DATA TO USE:
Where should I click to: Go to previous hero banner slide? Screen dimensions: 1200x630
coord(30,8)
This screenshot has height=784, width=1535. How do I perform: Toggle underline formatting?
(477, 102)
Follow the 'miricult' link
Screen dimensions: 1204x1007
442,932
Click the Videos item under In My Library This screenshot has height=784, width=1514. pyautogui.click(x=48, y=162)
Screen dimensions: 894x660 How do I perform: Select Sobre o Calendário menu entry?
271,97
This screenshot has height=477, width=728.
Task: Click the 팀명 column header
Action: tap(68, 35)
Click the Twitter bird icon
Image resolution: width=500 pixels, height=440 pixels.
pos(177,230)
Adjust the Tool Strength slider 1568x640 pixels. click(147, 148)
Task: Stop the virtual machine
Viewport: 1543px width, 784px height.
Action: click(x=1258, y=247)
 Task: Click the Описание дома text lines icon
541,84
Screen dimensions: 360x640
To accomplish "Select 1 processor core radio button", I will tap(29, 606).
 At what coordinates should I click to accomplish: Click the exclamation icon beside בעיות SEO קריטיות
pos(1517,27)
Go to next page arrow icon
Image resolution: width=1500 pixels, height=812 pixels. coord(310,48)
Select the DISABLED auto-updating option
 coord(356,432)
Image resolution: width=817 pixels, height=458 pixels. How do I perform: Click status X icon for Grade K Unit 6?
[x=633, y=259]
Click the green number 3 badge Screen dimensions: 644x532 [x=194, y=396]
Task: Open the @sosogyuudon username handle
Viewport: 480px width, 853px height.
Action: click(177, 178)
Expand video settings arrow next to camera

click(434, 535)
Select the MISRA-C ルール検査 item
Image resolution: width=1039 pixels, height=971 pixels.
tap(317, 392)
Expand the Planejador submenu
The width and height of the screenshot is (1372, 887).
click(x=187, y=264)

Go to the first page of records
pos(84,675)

WHAT TO PRODUCE:
Starting with the line that contains "Adjust the Tool", print each line through the last one in the listing. Include both end lines and add nothing.

THE ANSWER:
Adjust the Tool Strength slider 1568x640 pixels. click(147, 148)
Task: Stop the virtual machine
Viewport: 1543px width, 784px height.
Action: click(x=1258, y=247)
 Task: Click the Описание дома text lines icon
541,84
Screen dimensions: 360x640
To accomplish "Select 1 processor core radio button", I will tap(29, 606).
 At what coordinates should I click to accomplish: Click the exclamation icon beside בעיות SEO קריטיות
pos(1517,27)
Go to next page arrow icon
Image resolution: width=1500 pixels, height=812 pixels. coord(310,48)
Select the DISABLED auto-updating option
 coord(356,432)
Image resolution: width=817 pixels, height=458 pixels. How do I perform: Click status X icon for Grade K Unit 6?
[x=633, y=259]
Click the green number 3 badge Screen dimensions: 644x532 [x=194, y=396]
Task: Open the @sosogyuudon username handle
Viewport: 480px width, 853px height.
Action: click(177, 178)
Expand video settings arrow next to camera

click(434, 535)
Select the MISRA-C ルール検査 item
Image resolution: width=1039 pixels, height=971 pixels.
tap(317, 392)
Expand the Planejador submenu
The width and height of the screenshot is (1372, 887).
click(x=187, y=264)

Go to the first page of records
pos(84,675)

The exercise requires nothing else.